Law degree: Stanford University Law School (1964)
Notable opinions: American Academy of Pediatrics v. Lungren, 16 Cal.4th 307; People v. Benson, 18 Cal.4th 24; Randall v. Boy Scouts of America, 17 Cal.4th 736; Curran v. Boy Scouts of America, 17 Cal.4th 670.



November, 1998

By Greg Mitchell

Before choosing to study law, Ronald George trained for a career as a diplomat. It's paid off. As chief justice, George has gone to Sacramento and secured important legislative victories for the court system, including stable trial court funding and a habeas corpus resource center aimed at supplying condemned inmates with appellate counsel.

George's diplomatic skills have also come into play in his jurisprudence. Remarkably, the affable Stanford Law School alum has sided with the majority in all but a couple of the 200-plus cases decided by the court under his tenure as chief. On especially thorny issues, George often holds the pivotal vote. Much like California's voters, George takes a hard line on criminal law issues, but is moderate -- some might even say liberal -- on the civil side.

George frequently takes the tiller on cases that require the court to venture into stormy political seas. He wrote American Academy of Pediatrics v. Lungren, 16 Cal.4th 307, the opinion that struck down a 1986 law requiring minors to obtain parental or judicial consent before getting an abortion. The decision got him in hot water with pro-life conservatives who oppose his confirmation. He also wrote for the court when it rejected a challenge to the Boy Scouts' policy of refusing membership to gays and atheists. Randall v. Boy Scouts of America, 17 Cal.4th 736; Curran v. Boy Scouts of America, 17 Cal.4th 670.

The Boy Scout opinions suggest an outer limit to George's social moderation. After all, just three years earlier, George wrote Warfield v. Peninsula Golf & Country Club, 10 Cal.4th 594, holding that the Unruh Civil Rights Act required a private country club to accept women as members. In the scouting cases, George drew a distinction between country clubs and scout troops based in part on the fact that many scout troops meet in private homes.

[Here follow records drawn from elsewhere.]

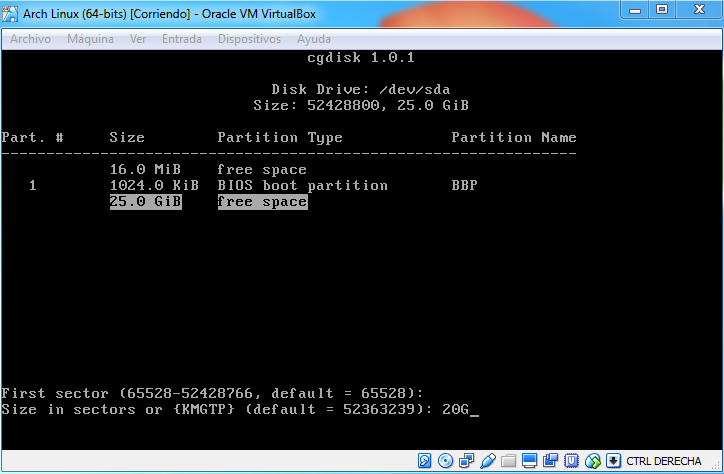Open the Archivo menu
The image size is (724, 474).
click(30, 39)
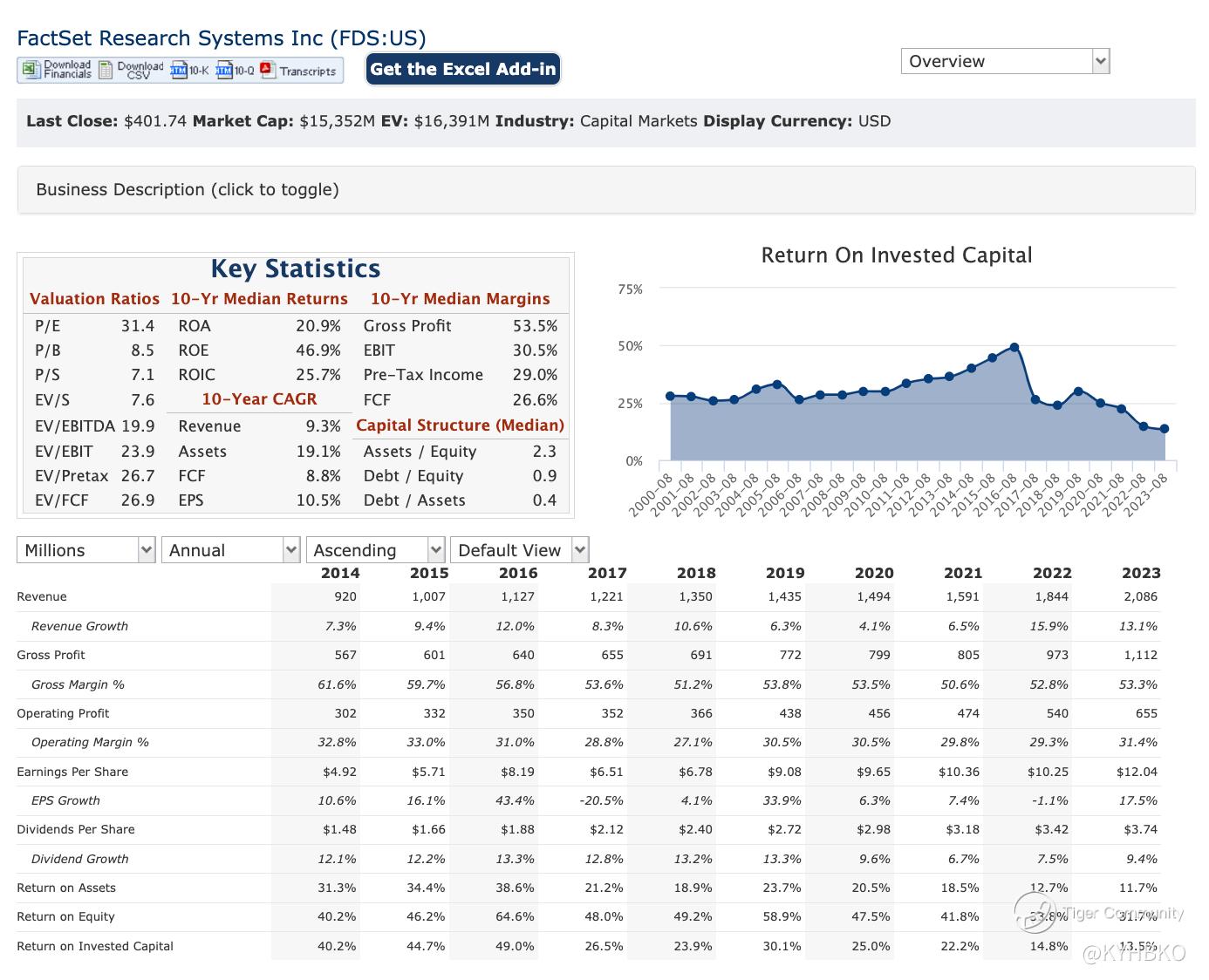Open the Millions units dropdown
This screenshot has height=980, width=1209.
pos(85,550)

George became California's chief justice in May 1996 and has been a member of the state's highest court since September 1991. He enjoys a great deal of good will and respect throughout the judiciary for his work ethic and service for the California Judges Association and the state Judicial Council. He likes to point out that his judicial appointments have come from four different governors, including Ronald Reagan and Jerry Brown.

George first gained notoriety by representing the California attorney general's office in the appeal of Sirhan Sirhan's murder conviction. He also made news on the L.A. Superior Court bench by denying then-DA John Van de Kamp's motion to dismiss charges against Angelo Buono, the "Hillside Strangler" who would ultimately be convicted of nine murders.

On criminal justice, George at first appeared to be perhaps the court's hardest-line law-and-order hawk. In his first five years on the court, he authored rulings broadening the admissibility of evidence in sex-crime cases and expanding warrantless searches for juvenile probationers and defendants freed on bail.

But as Chief, George signed off on the unanimous opinion that gave judges some leeway when considering what ought to constitute a strike under California's strict Three Strikes law. He has also voted with his colleagues to strike down a handful of death sentences. That doesn't mean George has gone soft; he enlarged the strike zone with this year's 4-3 majority opinion in People v. Benson, 18 Cal.4th 24, holding that two convictions that stem from the same criminal act can nonetheless be counted as two strikes.